Has anyone ever worked with the building material called Staff? It's a temporary material of Plaster of Paris and some kind of fibers like hemp or maybe burlap to stiffen it. It becomes very workable when dried and was used to create many of the facades for the 1893 Worlds Fair in Chicago(among others). Which is how I became aware of it from a thread asking about it on a history forum I frequent. 
I've been trying to find a recipe with correct portions for it but the name makes it extremely interesting to locate info on it.


----------



## tjc67 (Jul 28, 2013)

I found an article from 1902 with a basic description of the process they were using to create exhibits for the 1904 St Louis Worlds Fair. I'm thinking about some experimenting with the process to see how viable it is for prop use. 

I'm intrigued by the descriptions of how it could be worked and it's resemblance to marble once done, which might look good for the Louisiana style above ground tombs I've wanted to do since being sent there for the hurricanes in '08.


----------



## RoxyBlue (Oct 6, 2008)

I had the same issue you had when trying to search for information - lots of repeats of the information in the Wikipedia article, but no actual recipe. It sounds as if it would be an excellent addition to the haunt arsenal of building techniques.


----------



## tjc67 (Jul 28, 2013)

I found a company in Paris that appears to actually still work with it and sent them a message to see if they can at least point me in the right direction.


----------



## corey872 (Jan 10, 2010)

Sounds like what you're trying to make is 19th century drywall mud. Both chemically and in the physical description, they sound pretty similar. Sure we might trade out glycerine for modern silicone or latex thickeners and swap out the dextrin filler/binder for some other modern synthetic material. But I suspect both are going to act very similar. So unless you're 100% set on replicating the old recipe, the answer might be as close as a bag at the local building center.
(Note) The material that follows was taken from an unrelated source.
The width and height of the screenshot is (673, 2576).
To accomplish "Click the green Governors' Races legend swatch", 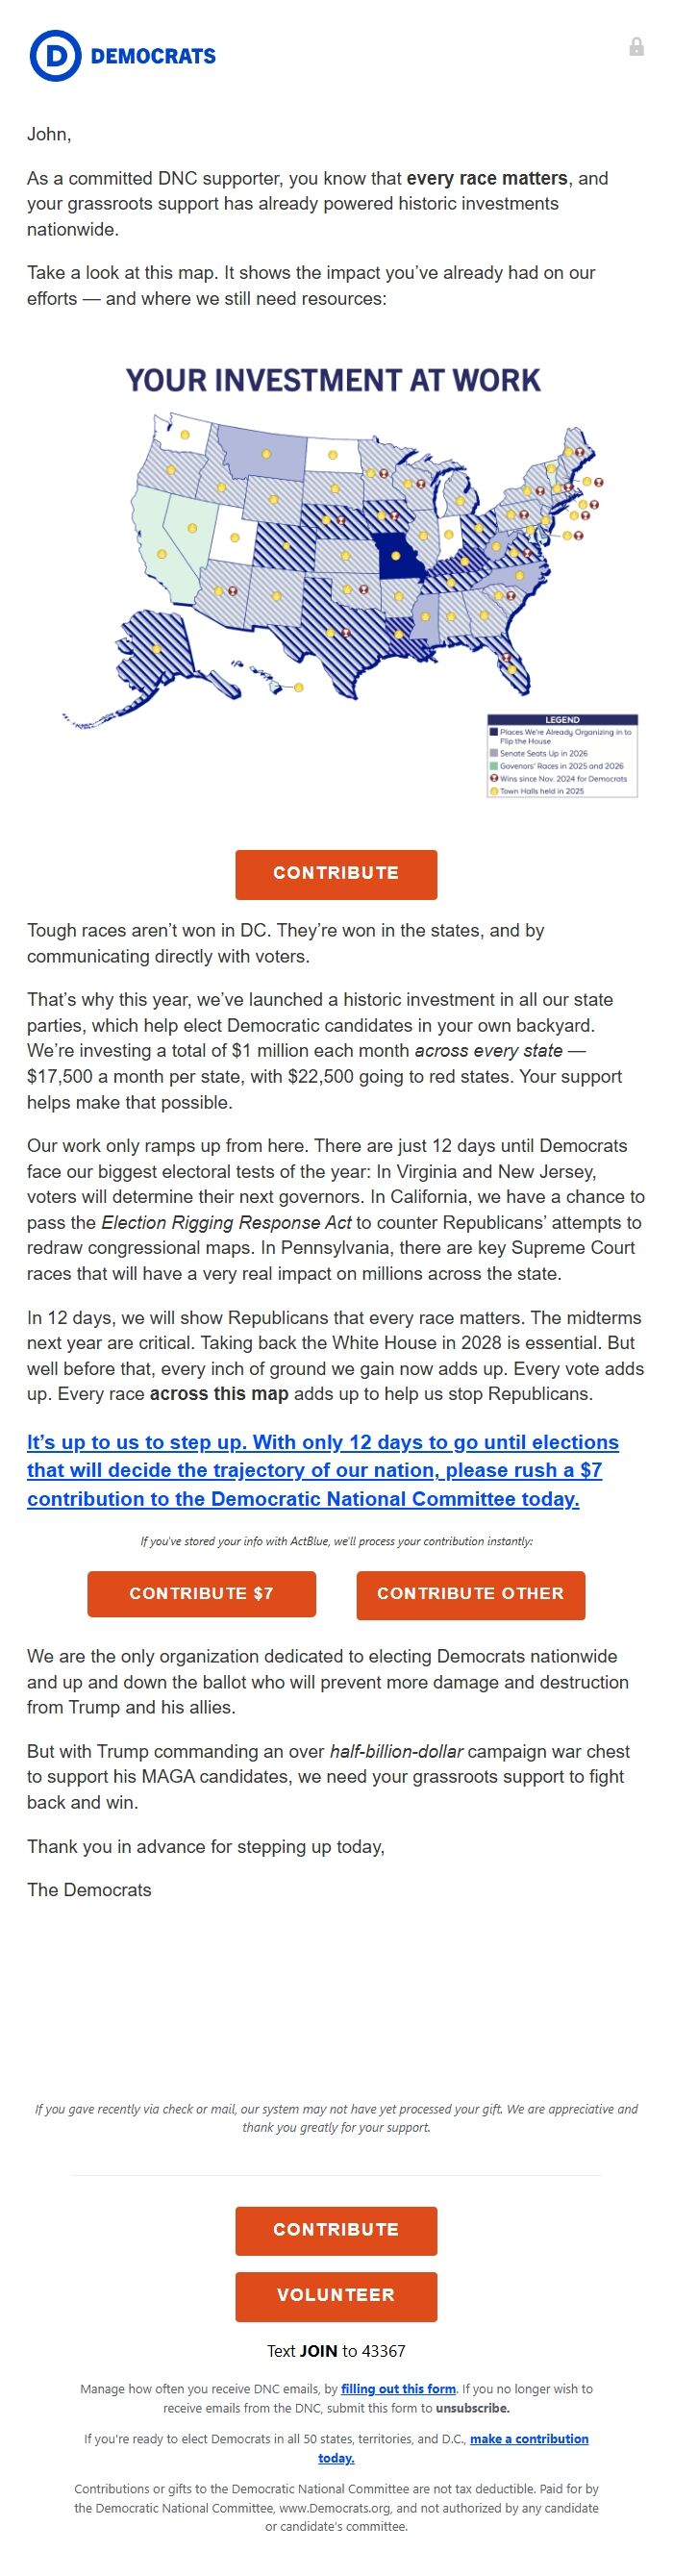I will (493, 766).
I'd strongly question the 'bendable' part of the description...maybe in very thin sections and very gentle bends...like a piece of drywall. But I wouldn't expect something made of plaster, cement and starch to be terribly flexible.
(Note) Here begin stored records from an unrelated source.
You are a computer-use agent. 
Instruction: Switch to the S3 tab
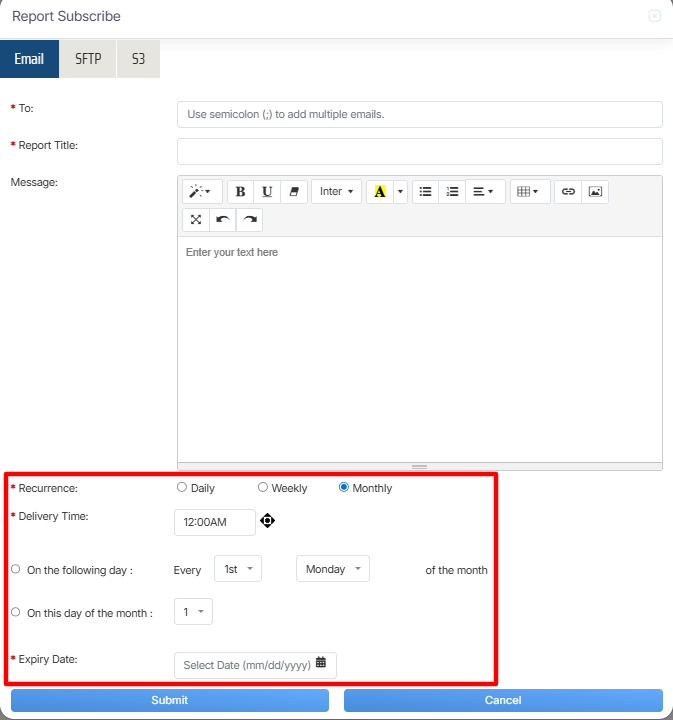(138, 59)
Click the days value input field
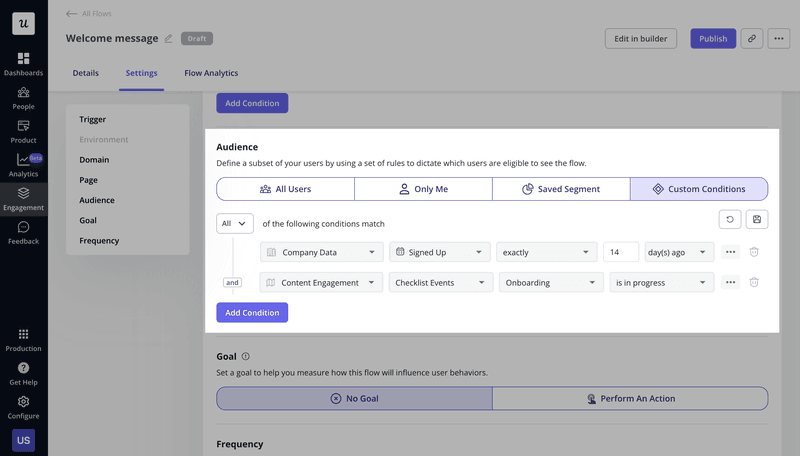Screen dimensions: 800x456 coord(620,253)
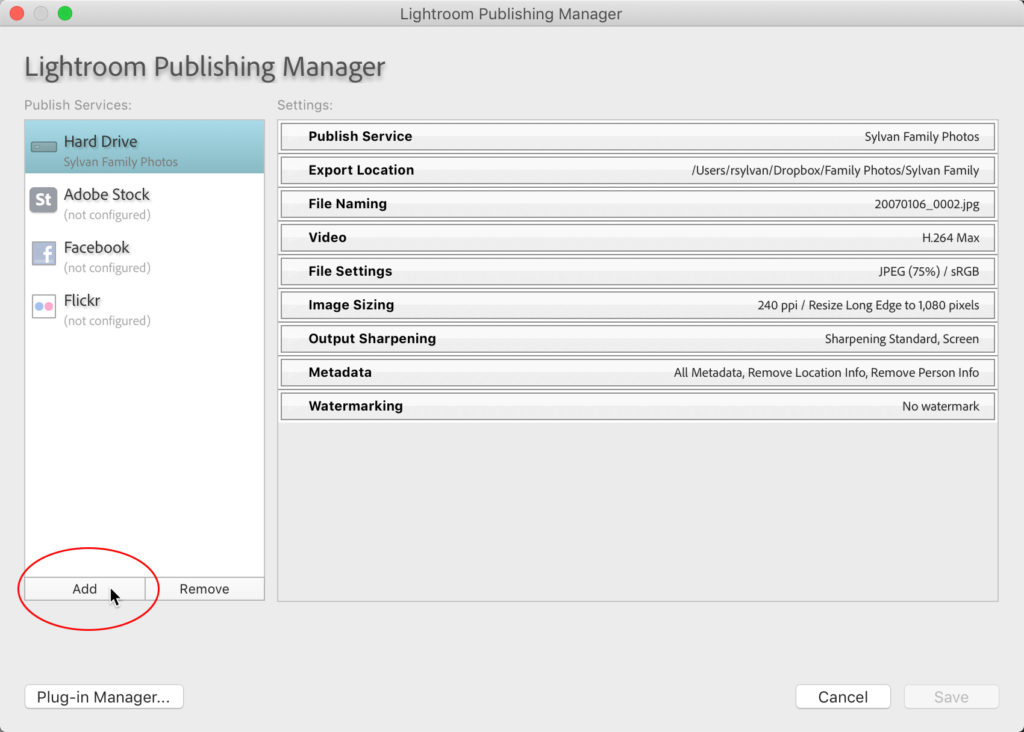Select the Hard Drive service icon
The height and width of the screenshot is (732, 1024).
[x=40, y=142]
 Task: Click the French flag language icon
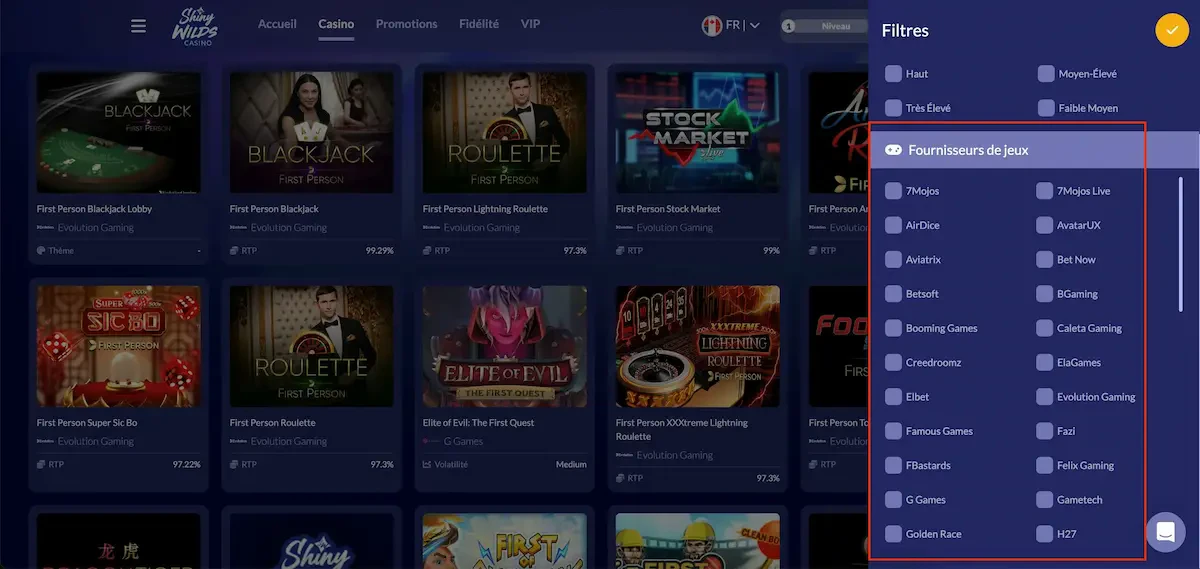(713, 25)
You also may consider adding some cement (not concrete...well, unless you want that 'aggregate' look) to the drywall mud, I suspect that might help control shrinkage and give it a more 'stony' property.


----------



## tjc67 (Jul 28, 2013)

That's what I am curious about finding out. If it is any better then what is already available or if it's just an older version of current building materials. It might turn out to be nothing but figure worth a shot. 
And thank you for the suggestions, I'll give it a try when I get to the experiment phase.


----------



## corey872 (Jan 10, 2010)

I suspect it will fall into the latter category...just an older version of current materials. If it was really better, I suspect it would be very well known and in wide spread use still today. They definitely didn't have urethane foam, plastics, silicones and other synthetic materials to cast 'stones' in the 1800's. They were probably trying to replicate a cheap / light weight / workable substitute for concrete with what they had available in the period.

But definitely let us know if you uncover any more info or do any experiments. It's always neat to 'dig up' history!


----------



## tjc67 (Jul 28, 2013)

I'll be sure to post what I find. And it let's me combine two of my favorite things - Halloween and History.


----------



## Haunted Bayou (Feb 16, 2007)

Interesting, I hope they reply.


----------